Emily Kielthy decided to give up shopping back in December 2019, after an attempt to return a 'ridiculously expensive' pair of boots made her realise how much money she was spending on clothes.
The only exception to her self-imposed rule was for essential clothing such as socks and underwear, as well as exercise shoes if her existing pair became worn out.
A year later, she says she managed to stick to her goal - although now plans to go for a more 'balanced' approach in 2021 rather than going completely 'cold turkey'.
She spoke to Lunchtime Live today about her experience, and why she decided to give up shopping in the first place.
As well as the money she was spending, Emily said environmental reasons were definitely a factor - saying she realised she had a wardrobe 'full of plastic', including items covered with beads, sequins or glitter.
Emily said she has always been an 'all or nothing' type of person, so she needed to make a 'clean break'.
She said: “Nobody believed me that I could actually do this, which probably says something about my shopping.
"But I committed to it very publicly, and I knew I had to stick to it then."
2020 was of course the year of extended lockdowns, with many events - from weddings to Friday nights out - cancelled throughout the year.
However, Emily said the unique circumstances of last year actually made her no-shopping pledge more challenging.
She explained: “People said you ‘picked a good year for it’... but it was definitely harder to do.
“It wasn’t the occasions people shop for, or I shop for anyway… it was pure emotional reward.

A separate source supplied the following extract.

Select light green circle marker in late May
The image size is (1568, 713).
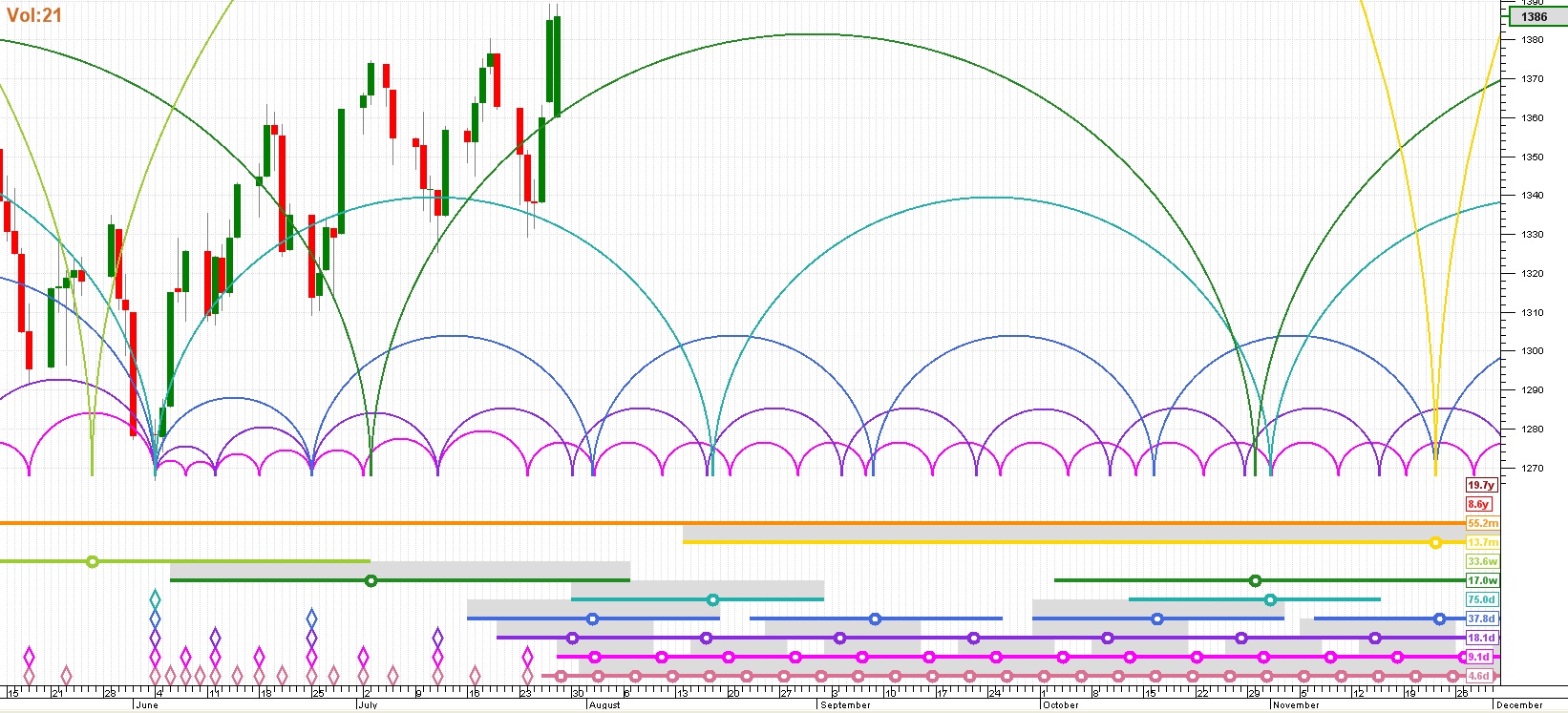coord(93,562)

"You’re bored, or you feel like treating yourself… or you’re sold into the idea of self-care.
"It was really hard to be sitting at home with nothing to do in quarantine, and not be able to online shop."
Self-care and saving money
Over the course of the year, Emily managed to find new ways to treat and care for herself - such as spending more time with loved ones.
She said: “We’re all taught to think of self-care as you buy a scented candle, face mask or something nice for yourself… but that’s just sort of capitalism’s idea of self-care, and you’re not looking after yourself.”
One of the most obvious benefits, of course, was saving money - helped by the fact she had no nights out or birthday parties to attend.
Emily told Andrea: "I’ve never bought into the idea that if millennials give up avocado and coffee we’d all have houses… because that’s false.
"But I will say doing this for a year, I did save a lot of money."
A year on, Emily says she’s seen her own tastes in clothing shift - and she’s now more focused on vintage and quality clothing rather than ‘flashy’ fast fashion items.
However, she will return to buying clothes in 2021 - just not as much as before.
She said: “When shops open, I will be going in to get a few bits… I’ll probably order something online for myself.
“I think it’s important to have balance - I was glad I was able to this for sustainability and get a reality check, but it’s definitely not easy to go cold turkey.
“There are probably easier ways for people to make an impact - such as vintage shopping or having a re-wear policy. I wouldn’t do this for another year, but I’m very proud of doing it for one.”